Imperial County is an agricultural region that became California’s COVID-19 epicenter at the height of the pandemic. To address this devastation, communities and community stakeholders stepped up in a major way. While some regions in the country followed the Field of Dreams concept of “if you build it, they will come”, Imperial County knew that more had to be done to increase vaccine access. A strong network of clinics, hospitals, and the public health sector alongside nonprofits, local businesses, and other groups within and outside the county, including San Diego, came together to provide vaccinations. This involved setting up resources to take vaccination directly into priority communities and transporting people to vaccination sites: buses took agricultural workers to vaccination sites, malls set up vaccination stations, and public health workers delivered vaccines in remote rural areas.
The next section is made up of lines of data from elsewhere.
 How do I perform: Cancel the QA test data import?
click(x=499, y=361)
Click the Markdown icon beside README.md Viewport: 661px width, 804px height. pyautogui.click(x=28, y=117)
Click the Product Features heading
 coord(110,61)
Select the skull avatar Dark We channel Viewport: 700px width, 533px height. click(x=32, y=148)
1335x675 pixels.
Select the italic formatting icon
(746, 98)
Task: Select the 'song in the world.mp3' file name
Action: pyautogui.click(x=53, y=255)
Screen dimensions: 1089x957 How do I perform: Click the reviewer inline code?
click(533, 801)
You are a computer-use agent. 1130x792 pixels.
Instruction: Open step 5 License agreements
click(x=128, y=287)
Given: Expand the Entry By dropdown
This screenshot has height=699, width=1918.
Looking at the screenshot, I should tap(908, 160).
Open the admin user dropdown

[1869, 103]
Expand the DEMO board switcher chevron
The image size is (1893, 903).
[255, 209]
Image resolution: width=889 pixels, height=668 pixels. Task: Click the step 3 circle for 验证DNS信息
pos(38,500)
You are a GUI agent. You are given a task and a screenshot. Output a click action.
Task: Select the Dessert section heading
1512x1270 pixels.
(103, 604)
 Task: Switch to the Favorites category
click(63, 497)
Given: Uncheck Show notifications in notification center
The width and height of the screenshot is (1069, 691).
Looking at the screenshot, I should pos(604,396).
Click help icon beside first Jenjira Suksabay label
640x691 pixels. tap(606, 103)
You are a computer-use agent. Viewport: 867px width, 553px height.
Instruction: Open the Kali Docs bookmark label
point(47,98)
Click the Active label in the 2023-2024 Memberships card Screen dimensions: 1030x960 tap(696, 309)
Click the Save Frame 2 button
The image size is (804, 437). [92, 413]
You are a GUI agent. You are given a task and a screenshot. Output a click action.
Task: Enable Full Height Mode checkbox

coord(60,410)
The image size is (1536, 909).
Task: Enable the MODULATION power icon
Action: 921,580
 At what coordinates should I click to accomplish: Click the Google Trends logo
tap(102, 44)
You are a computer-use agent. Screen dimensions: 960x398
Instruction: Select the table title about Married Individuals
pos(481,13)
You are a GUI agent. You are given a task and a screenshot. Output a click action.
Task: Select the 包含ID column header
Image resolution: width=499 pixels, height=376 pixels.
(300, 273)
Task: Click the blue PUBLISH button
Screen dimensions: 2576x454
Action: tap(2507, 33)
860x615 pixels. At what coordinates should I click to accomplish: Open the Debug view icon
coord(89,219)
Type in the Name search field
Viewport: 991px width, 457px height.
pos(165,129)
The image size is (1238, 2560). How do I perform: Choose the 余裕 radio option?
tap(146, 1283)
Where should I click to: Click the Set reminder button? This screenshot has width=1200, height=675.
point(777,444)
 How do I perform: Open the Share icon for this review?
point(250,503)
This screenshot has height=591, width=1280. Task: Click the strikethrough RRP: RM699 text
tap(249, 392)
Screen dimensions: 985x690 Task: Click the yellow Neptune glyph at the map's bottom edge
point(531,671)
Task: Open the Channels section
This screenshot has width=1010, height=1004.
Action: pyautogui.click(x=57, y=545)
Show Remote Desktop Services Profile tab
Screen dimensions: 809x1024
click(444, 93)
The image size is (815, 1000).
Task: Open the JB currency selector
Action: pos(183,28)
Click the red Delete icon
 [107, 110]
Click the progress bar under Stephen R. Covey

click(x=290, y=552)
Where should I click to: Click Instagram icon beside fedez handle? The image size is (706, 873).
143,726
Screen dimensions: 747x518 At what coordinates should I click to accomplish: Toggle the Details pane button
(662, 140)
Importantly, a strong advocacy for vaccine availability for all, regardless of residential address or proof of identification was implemented. This advocacy was crucial, given that ~275,000 United States citizens, including 30,000 retired United States military, live within 10 miles across the Mexico border. These individuals routinely cross into the United States for care, including vaccinations. Reducing the barrier of residential status increases accessibility and promotes trust, resulting in wider vaccine coverage. Imperial County health officials acknowledged that the pandemic did not stop at the border and vaccination delivery should be no different. Social media and health education and promotion campaigns conducted primarily in Spanish created a trusted comfort zone for the community.
Conclusions
In the end, this is a model story about communities hit hard by the pandemic who overcame many of the barriers other Hispanic communities faced. Vaccines were widely accessible in trusted and convenient locations, all while promoting vaccination through language and culturally tailored health education and promotion. Both counties provided their Hispanic residents equitable and unbiased vaccination, clearly demonstrating that their lives are worth saving. Therein lies an important lesson of true vaccine equity. Perhaps these strategies can be used to guide the delivery and access to other public health and cancer preventive services, such as human papilloma virus vaccination and cancer screening. We look forward to future reports that take into account contextual factors, including additional social determinants of health measures, to explore this topic in more detail.